* **TEXTE DE LA PAGE**
%%

Le Recrutement 3.0 selon David ABIKER

abiker-mc« Ont aujourd’hui le pouvoir non pas ceux qui ont l’info mais ceux qui la partagent ou la diffusent. Pour prendre une image, ce qui comptait autrefois, c’était la cargaison, sa valeur, son contenu. Ce qui compte aujourd’hui au moins autant, c’est l’autoroute sur laquelle circule la cargaison. »

Le Projet #ITWXPRESS Recrutement 3.0 :



A la fin de mon dossier sur les dernières tendances du recrutement on line (les nouveaux acteursles nouvelles techniques et approches et leRecrutement sur Facebook et Twitter),   j'ai souhaité ouvrir une réflexion sur ce que pourrait être le Recrutement de demain.  

Plutôt que d'y réfléchir tout seul, j'ai eu l'idée d'interroger les plus grands experts du Web 2.0, des RH 2.0, du e-Recrutement et du Recrutement 2.0, des Réseaux sociaux, de l'Identité Numérique, du Community Management, ... pour connaître leur point de vue. 

J'ai alors lancé le projet "Interview Express sur le Recrutement 3.0" en sollicitant une cinquantaine d'experts via des messages privés sur Facebook ou des DM (Direct Message) sur Twitter.

Je leur ai posé une seule question : "Après le e-Recrutement et le Recrutement 2.0, comment imaginez-vous le Recrutement 3.0 ?"

Les contributions de  Vincent ROSTAING , Pierre DENIER, Carole BLANCOTLaurent BROUATFlavien CHANTRELManon SCHMIDLINJohn TOUTAIN, Vincent GIOLITO, Christophe PATTE, Lilian MAHOUKOU,  Marie-Pierre FLEURY Hervé WEYTENS, Stephen DEMANGE,Vincent BERTHELOT, Fadhila BRAHIMI Sylvaine PASCUALFranck LA PINTA, Gaït LE GOASTER ,M.Sébastien, Aurélie GIRARD,  Jean-Marie BLANC, Romain NAVARRE,Julien COTTE,Camille TRAVERS,Florence SINOIR, Sophie-Antoine DAUTREMANT, Sophie GIRARDEAU, Harold PARIS,Romain ROGETBegin With (Astrid FOCKE et Elisabeth KRYSTOSIAK), Franck MERLOZ,Gabriel GASTAUD, Léonard NOEL DU PAYRAT, Julien POUGET et Sylvain THEVENIAUD sont déjà en ligne sur ce blog et vous pourrez découvrir prochainement celles d’Emilie OGEZ, Stéphane LANGONNET, Dan SERFATY, Guillaume LARRONDE, Christophe RAMEL, Jacques FROISSANT, Jean-François RUIZ, Pascal LABOUHEURE, Gisela BONNAUD, ...

  

Aujourd’hui : David ABIKER !

%%

* **ENTRÉES FOURNIES**
%%

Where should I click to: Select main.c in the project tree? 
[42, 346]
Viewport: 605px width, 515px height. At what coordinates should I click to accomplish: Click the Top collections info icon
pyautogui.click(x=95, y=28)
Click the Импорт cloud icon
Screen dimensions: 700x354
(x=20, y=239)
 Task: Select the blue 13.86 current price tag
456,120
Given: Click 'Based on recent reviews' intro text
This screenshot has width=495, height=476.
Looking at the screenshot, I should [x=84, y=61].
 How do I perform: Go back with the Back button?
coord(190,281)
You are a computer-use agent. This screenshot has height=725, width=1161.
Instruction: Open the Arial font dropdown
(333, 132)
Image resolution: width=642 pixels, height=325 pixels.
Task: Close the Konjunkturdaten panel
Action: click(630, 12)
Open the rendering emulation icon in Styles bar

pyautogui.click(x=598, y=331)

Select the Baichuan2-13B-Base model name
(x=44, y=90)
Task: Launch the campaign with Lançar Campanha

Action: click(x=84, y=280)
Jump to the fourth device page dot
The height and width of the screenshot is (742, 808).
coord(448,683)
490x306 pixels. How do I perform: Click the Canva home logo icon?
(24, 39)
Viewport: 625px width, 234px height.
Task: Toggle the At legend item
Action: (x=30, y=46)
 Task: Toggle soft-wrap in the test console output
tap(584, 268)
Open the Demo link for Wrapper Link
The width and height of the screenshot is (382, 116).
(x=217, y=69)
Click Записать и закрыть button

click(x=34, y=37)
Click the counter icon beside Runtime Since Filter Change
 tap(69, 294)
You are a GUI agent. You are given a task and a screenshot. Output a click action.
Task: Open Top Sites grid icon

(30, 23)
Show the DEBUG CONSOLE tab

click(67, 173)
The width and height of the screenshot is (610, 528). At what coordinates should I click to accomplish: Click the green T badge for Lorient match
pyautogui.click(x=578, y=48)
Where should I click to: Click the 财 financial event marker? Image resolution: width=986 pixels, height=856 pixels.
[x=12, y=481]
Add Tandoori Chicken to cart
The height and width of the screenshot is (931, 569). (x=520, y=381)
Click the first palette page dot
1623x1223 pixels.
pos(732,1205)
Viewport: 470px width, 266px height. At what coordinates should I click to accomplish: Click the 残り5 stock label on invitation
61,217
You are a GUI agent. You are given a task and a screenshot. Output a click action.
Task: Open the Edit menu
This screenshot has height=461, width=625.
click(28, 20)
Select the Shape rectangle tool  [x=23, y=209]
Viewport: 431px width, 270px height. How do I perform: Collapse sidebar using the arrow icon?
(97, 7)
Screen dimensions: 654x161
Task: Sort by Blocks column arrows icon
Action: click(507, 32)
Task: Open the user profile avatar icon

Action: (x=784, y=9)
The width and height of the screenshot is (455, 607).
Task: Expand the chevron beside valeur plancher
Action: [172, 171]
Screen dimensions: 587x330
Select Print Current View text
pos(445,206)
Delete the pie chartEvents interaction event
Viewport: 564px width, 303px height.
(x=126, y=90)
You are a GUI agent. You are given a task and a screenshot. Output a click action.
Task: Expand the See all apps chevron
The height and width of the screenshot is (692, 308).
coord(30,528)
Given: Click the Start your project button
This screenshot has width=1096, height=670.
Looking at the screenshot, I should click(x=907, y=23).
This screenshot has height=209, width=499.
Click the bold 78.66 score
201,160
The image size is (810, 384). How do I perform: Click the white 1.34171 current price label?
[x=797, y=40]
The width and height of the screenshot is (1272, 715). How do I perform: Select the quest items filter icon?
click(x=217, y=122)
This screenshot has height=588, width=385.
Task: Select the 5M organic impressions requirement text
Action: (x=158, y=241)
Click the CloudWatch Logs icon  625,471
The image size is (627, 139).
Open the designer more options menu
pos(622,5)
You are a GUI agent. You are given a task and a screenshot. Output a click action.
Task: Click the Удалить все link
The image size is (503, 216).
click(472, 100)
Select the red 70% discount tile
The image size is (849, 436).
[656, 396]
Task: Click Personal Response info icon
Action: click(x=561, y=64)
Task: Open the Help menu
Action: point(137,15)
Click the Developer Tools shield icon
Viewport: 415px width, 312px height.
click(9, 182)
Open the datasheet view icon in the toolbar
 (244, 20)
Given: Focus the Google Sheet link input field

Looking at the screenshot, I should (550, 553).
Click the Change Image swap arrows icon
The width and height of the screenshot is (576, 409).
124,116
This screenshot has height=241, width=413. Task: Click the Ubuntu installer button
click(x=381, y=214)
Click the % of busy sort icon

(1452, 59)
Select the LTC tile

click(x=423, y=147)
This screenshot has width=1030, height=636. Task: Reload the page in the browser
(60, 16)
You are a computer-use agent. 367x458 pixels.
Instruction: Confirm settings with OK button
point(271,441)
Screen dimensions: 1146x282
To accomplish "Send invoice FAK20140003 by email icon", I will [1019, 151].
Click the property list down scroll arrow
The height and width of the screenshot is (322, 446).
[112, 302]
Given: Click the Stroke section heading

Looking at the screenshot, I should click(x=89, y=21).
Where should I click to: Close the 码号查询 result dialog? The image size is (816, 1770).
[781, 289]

%%

* **À FAIRE**
1) Répondez à ces questions sur la page sur le Recrutement 3.0 :
(a) D'après la citation du début, qui a aujourd'hui le pouvoir ?
(b) Combien d'experts l'auteur a-t-il sollicités pour son projet ?
(c) Quelle question unique leur a-t-il posée ?
2) Comptez les lignes des entrées qui contiennent la chaîne "computer", en respectant la casse, et donnez uniquement ce nombre.
La page sur le Recrutement 3.0 et les entrées n'ont aucun lien entre elles.

* **LES RÉSULTATS**
1)
(a) Ceux qui partagent ou diffusent l'info, et non ceux qui l'ont.
(b) Une cinquantaine.
(c) « Après le e-Recrutement et le Recrutement 2.0, comment imaginez-vous le Recrutement 3.0 ? »

2) 2